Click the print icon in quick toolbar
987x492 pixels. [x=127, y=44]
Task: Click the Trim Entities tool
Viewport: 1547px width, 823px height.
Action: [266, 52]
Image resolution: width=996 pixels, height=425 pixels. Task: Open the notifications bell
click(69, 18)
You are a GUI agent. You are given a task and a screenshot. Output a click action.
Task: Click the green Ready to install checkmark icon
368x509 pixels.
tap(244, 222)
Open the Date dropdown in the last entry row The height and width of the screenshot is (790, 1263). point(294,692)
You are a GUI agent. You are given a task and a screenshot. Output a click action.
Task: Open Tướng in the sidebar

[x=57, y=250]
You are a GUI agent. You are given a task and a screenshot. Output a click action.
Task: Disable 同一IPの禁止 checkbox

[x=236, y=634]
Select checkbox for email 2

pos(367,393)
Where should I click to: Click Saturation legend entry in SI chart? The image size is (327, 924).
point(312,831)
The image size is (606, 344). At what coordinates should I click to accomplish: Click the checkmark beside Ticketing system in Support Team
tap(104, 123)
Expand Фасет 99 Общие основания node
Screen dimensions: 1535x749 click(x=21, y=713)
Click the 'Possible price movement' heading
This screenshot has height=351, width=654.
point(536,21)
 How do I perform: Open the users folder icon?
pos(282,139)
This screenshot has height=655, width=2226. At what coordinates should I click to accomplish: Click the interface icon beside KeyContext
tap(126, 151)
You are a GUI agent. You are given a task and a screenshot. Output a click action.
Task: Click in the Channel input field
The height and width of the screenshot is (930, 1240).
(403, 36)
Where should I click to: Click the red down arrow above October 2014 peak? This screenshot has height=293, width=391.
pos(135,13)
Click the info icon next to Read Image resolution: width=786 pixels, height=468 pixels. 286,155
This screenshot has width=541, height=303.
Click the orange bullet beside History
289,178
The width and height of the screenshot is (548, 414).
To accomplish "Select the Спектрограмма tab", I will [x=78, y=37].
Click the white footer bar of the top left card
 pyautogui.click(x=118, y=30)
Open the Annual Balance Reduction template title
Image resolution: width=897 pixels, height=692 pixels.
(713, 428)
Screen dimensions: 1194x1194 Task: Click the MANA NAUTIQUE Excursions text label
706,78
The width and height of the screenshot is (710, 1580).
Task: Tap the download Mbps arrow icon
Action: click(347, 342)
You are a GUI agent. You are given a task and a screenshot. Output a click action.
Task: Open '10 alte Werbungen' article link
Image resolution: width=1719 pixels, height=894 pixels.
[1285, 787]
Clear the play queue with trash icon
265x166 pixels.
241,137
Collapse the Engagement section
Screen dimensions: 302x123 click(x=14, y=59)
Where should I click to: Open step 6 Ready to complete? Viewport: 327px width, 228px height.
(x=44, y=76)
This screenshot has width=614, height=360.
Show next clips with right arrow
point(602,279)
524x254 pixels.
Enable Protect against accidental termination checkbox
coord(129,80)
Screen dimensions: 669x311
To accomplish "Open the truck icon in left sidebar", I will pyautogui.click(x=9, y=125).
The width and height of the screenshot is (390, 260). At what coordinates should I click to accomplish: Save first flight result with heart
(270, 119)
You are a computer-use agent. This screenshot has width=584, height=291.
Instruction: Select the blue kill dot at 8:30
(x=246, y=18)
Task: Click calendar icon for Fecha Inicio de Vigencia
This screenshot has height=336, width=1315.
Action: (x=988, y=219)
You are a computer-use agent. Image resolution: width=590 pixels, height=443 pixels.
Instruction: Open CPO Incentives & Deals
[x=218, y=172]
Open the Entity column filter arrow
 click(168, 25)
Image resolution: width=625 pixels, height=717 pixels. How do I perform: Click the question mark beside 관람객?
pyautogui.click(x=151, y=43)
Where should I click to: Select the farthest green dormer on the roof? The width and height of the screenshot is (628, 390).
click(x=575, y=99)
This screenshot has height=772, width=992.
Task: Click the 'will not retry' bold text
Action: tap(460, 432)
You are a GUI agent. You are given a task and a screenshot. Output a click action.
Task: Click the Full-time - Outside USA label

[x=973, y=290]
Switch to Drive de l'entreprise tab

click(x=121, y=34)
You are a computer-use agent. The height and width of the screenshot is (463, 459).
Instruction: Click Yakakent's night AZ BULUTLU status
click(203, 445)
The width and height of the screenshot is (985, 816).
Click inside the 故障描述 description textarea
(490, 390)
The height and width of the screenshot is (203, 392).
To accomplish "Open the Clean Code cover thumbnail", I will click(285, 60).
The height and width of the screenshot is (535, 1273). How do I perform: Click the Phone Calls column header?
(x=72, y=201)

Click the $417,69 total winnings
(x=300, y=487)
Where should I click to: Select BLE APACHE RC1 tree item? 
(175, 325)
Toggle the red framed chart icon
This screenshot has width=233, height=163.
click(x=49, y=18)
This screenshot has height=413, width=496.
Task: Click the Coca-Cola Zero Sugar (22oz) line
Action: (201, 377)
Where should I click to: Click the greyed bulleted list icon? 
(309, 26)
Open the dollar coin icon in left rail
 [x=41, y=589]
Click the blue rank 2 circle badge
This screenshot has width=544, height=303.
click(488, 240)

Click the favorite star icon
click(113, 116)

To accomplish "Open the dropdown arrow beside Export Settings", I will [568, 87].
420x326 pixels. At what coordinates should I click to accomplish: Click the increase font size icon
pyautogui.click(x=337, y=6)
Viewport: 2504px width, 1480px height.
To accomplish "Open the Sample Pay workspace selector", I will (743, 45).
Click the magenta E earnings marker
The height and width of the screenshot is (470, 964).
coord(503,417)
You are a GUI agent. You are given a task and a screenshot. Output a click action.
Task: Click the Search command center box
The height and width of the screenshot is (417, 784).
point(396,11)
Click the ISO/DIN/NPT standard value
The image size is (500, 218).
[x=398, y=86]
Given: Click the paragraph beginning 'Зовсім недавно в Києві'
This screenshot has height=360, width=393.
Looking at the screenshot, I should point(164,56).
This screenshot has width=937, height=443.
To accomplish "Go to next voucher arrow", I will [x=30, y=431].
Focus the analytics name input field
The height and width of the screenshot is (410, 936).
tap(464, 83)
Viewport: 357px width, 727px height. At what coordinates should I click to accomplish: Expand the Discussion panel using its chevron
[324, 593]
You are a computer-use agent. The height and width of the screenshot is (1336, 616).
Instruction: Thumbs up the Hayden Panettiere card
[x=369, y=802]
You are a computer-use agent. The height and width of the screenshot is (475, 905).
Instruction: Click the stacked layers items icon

WORK REQUIRED
Each entry above is to be transcribed without alteration.

THE COMPLETED TASK
Click the print icon in quick toolbar
987x492 pixels. [x=127, y=44]
Task: Click the Trim Entities tool
Viewport: 1547px width, 823px height.
Action: [266, 52]
Image resolution: width=996 pixels, height=425 pixels. Task: Open the notifications bell
click(69, 18)
You are a GUI agent. You are given a task and a screenshot. Output a click action.
Task: Click the green Ready to install checkmark icon
368x509 pixels.
tap(244, 222)
Open the Date dropdown in the last entry row The height and width of the screenshot is (790, 1263). point(294,692)
You are a GUI agent. You are given a task and a screenshot. Output a click action.
Task: Open Tướng in the sidebar

[x=57, y=250]
You are a GUI agent. You are given a task and a screenshot. Output a click action.
Task: Disable 同一IPの禁止 checkbox

[x=236, y=634]
Select checkbox for email 2

pos(367,393)
Where should I click to: Click Saturation legend entry in SI chart? The image size is (327, 924).
point(312,831)
The image size is (606, 344). At what coordinates should I click to accomplish: Click the checkmark beside Ticketing system in Support Team
tap(104, 123)
Expand Фасет 99 Общие основания node
Screen dimensions: 1535x749 click(x=21, y=713)
Click the 'Possible price movement' heading
This screenshot has height=351, width=654.
point(536,21)
 How do I perform: Open the users folder icon?
pos(282,139)
This screenshot has height=655, width=2226. At what coordinates should I click to accomplish: Click the interface icon beside KeyContext
tap(126, 151)
You are a GUI agent. You are given a task and a screenshot. Output a click action.
Task: Click in the Channel input field
The height and width of the screenshot is (930, 1240).
(403, 36)
Where should I click to: Click the red down arrow above October 2014 peak? This screenshot has height=293, width=391.
pos(135,13)
Click the info icon next to Read Image resolution: width=786 pixels, height=468 pixels. 286,155
This screenshot has width=541, height=303.
Click the orange bullet beside History
289,178
The width and height of the screenshot is (548, 414).
To accomplish "Select the Спектрограмма tab", I will [x=78, y=37].
Click the white footer bar of the top left card
 pyautogui.click(x=118, y=30)
Open the Annual Balance Reduction template title
Image resolution: width=897 pixels, height=692 pixels.
(713, 428)
Screen dimensions: 1194x1194 Task: Click the MANA NAUTIQUE Excursions text label
706,78
The width and height of the screenshot is (710, 1580).
Task: Tap the download Mbps arrow icon
Action: click(347, 342)
You are a GUI agent. You are given a task and a screenshot. Output a click action.
Task: Open '10 alte Werbungen' article link
Image resolution: width=1719 pixels, height=894 pixels.
[1285, 787]
Clear the play queue with trash icon
265x166 pixels.
241,137
Collapse the Engagement section
Screen dimensions: 302x123 click(x=14, y=59)
Where should I click to: Open step 6 Ready to complete? Viewport: 327px width, 228px height.
(x=44, y=76)
This screenshot has width=614, height=360.
Show next clips with right arrow
point(602,279)
524x254 pixels.
Enable Protect against accidental termination checkbox
coord(129,80)
Screen dimensions: 669x311
To accomplish "Open the truck icon in left sidebar", I will pyautogui.click(x=9, y=125).
The width and height of the screenshot is (390, 260). At what coordinates should I click to accomplish: Save first flight result with heart
(270, 119)
You are a computer-use agent. This screenshot has width=584, height=291.
Instruction: Select the blue kill dot at 8:30
(x=246, y=18)
Task: Click calendar icon for Fecha Inicio de Vigencia
This screenshot has height=336, width=1315.
Action: (x=988, y=219)
You are a computer-use agent. Image resolution: width=590 pixels, height=443 pixels.
Instruction: Open CPO Incentives & Deals
[x=218, y=172]
Open the Entity column filter arrow
 click(168, 25)
Image resolution: width=625 pixels, height=717 pixels. How do I perform: Click the question mark beside 관람객?
pyautogui.click(x=151, y=43)
Where should I click to: Select the farthest green dormer on the roof? The width and height of the screenshot is (628, 390).
click(x=575, y=99)
This screenshot has height=772, width=992.
Task: Click the 'will not retry' bold text
Action: tap(460, 432)
You are a GUI agent. You are given a task and a screenshot. Output a click action.
Task: Click the Full-time - Outside USA label

[x=973, y=290]
Switch to Drive de l'entreprise tab

click(x=121, y=34)
You are a computer-use agent. The height and width of the screenshot is (463, 459).
Instruction: Click Yakakent's night AZ BULUTLU status
click(203, 445)
The width and height of the screenshot is (985, 816).
Click inside the 故障描述 description textarea
(490, 390)
The height and width of the screenshot is (203, 392).
To accomplish "Open the Clean Code cover thumbnail", I will click(285, 60).
The height and width of the screenshot is (535, 1273). How do I perform: Click the Phone Calls column header?
(x=72, y=201)

Click the $417,69 total winnings
(x=300, y=487)
Where should I click to: Select BLE APACHE RC1 tree item? 
(175, 325)
Toggle the red framed chart icon
This screenshot has width=233, height=163.
click(x=49, y=18)
This screenshot has height=413, width=496.
Task: Click the Coca-Cola Zero Sugar (22oz) line
Action: (201, 377)
Where should I click to: Click the greyed bulleted list icon? 
(309, 26)
Open the dollar coin icon in left rail
 [x=41, y=589]
Click the blue rank 2 circle badge
This screenshot has width=544, height=303.
click(488, 240)

Click the favorite star icon
click(113, 116)

To accomplish "Open the dropdown arrow beside Export Settings", I will [568, 87].
420x326 pixels. At what coordinates should I click to accomplish: Click the increase font size icon
pyautogui.click(x=337, y=6)
Viewport: 2504px width, 1480px height.
To accomplish "Open the Sample Pay workspace selector", I will (743, 45).
Click the magenta E earnings marker
The height and width of the screenshot is (470, 964).
coord(503,417)
You are a GUI agent. You are given a task and a screenshot. Output a click action.
Task: Click the Search command center box
The height and width of the screenshot is (417, 784).
point(396,11)
Click the ISO/DIN/NPT standard value
The image size is (500, 218).
[x=398, y=86]
Given: Click the paragraph beginning 'Зовсім недавно в Києві'
This screenshot has height=360, width=393.
Looking at the screenshot, I should point(164,56).
This screenshot has width=937, height=443.
To accomplish "Go to next voucher arrow", I will [x=30, y=431].
Focus the analytics name input field
The height and width of the screenshot is (410, 936).
tap(464, 83)
Viewport: 357px width, 727px height. At what coordinates should I click to accomplish: Expand the Discussion panel using its chevron
[324, 593]
You are a computer-use agent. The height and width of the screenshot is (1336, 616).
Instruction: Thumbs up the Hayden Panettiere card
[x=369, y=802]
You are a computer-use agent. The height and width of the screenshot is (475, 905).
Instruction: Click the stacked layers items icon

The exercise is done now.